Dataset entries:
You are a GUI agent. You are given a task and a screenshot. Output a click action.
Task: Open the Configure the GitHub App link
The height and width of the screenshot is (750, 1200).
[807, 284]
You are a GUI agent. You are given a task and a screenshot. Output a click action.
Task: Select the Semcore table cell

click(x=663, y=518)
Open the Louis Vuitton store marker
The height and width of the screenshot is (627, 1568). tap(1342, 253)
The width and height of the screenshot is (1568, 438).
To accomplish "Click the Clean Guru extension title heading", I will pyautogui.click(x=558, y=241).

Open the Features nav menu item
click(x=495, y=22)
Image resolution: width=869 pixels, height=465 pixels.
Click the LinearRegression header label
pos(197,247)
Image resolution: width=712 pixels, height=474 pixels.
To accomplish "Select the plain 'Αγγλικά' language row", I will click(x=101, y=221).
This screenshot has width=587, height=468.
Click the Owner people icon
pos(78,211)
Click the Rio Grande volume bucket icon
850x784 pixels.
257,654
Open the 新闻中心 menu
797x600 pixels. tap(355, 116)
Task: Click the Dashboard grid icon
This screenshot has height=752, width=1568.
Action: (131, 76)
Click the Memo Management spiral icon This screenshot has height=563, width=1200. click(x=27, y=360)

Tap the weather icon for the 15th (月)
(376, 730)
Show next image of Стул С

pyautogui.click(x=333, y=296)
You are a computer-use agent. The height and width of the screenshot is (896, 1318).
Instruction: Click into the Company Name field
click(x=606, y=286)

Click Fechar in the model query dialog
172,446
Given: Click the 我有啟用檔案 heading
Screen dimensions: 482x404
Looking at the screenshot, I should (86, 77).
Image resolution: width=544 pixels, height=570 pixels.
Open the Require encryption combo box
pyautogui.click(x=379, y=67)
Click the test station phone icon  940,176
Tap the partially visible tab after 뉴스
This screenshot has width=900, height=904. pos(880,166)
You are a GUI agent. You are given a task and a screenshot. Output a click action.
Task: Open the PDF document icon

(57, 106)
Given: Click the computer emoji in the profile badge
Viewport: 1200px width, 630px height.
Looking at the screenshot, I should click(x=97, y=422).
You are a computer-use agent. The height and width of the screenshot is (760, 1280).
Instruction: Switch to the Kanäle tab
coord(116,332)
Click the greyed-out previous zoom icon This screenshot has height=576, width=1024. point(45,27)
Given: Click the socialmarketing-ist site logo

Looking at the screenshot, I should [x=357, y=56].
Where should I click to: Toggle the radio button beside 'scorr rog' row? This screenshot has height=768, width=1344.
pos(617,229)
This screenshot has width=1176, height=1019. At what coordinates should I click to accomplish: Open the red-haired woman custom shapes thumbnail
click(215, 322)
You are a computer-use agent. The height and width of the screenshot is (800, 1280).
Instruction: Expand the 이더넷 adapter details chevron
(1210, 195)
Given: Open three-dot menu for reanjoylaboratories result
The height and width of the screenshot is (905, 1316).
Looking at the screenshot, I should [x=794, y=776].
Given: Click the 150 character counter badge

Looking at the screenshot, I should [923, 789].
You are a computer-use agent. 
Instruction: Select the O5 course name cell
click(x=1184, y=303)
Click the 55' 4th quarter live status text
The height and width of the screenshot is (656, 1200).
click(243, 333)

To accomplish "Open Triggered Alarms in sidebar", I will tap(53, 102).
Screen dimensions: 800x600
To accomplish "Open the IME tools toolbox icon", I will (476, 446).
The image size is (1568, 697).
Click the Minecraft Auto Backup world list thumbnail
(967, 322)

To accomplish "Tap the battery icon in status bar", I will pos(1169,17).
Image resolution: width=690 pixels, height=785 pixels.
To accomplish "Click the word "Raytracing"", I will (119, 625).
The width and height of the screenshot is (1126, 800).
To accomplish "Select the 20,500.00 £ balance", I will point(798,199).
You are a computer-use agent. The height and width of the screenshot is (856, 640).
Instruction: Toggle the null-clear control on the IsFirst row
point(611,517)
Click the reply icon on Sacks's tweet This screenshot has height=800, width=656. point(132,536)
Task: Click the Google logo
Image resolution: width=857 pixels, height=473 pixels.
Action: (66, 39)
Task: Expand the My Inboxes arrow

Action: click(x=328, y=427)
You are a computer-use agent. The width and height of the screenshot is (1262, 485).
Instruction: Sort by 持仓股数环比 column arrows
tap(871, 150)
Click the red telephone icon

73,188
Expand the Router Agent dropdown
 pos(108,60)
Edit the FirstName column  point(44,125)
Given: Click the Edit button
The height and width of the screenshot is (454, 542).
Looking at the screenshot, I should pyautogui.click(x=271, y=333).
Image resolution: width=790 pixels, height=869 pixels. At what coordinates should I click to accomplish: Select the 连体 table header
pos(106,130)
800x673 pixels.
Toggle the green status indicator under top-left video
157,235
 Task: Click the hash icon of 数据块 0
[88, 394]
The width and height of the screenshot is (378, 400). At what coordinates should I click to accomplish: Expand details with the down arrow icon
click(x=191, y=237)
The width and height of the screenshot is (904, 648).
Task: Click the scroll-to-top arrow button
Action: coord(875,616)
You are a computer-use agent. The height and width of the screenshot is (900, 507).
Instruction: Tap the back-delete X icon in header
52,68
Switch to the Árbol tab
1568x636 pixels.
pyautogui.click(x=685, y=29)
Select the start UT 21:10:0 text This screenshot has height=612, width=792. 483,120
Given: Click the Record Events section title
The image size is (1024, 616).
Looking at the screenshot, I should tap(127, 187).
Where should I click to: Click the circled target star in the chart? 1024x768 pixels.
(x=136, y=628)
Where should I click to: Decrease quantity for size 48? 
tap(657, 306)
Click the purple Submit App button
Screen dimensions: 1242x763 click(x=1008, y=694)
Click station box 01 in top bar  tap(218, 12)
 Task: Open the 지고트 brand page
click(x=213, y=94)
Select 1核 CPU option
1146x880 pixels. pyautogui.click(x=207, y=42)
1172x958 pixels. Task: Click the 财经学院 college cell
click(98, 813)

## Directions for this task
Take the line above containing "is (800, 1280).", the line containing "Given: Open three-dot", and all lines in between, and copy them exactly without anything else.

## Exercise output
You are a computer-use agent. The height and width of the screenshot is (800, 1280).
Instruction: Expand the 이더넷 adapter details chevron
(1210, 195)
Given: Open three-dot menu for reanjoylaboratories result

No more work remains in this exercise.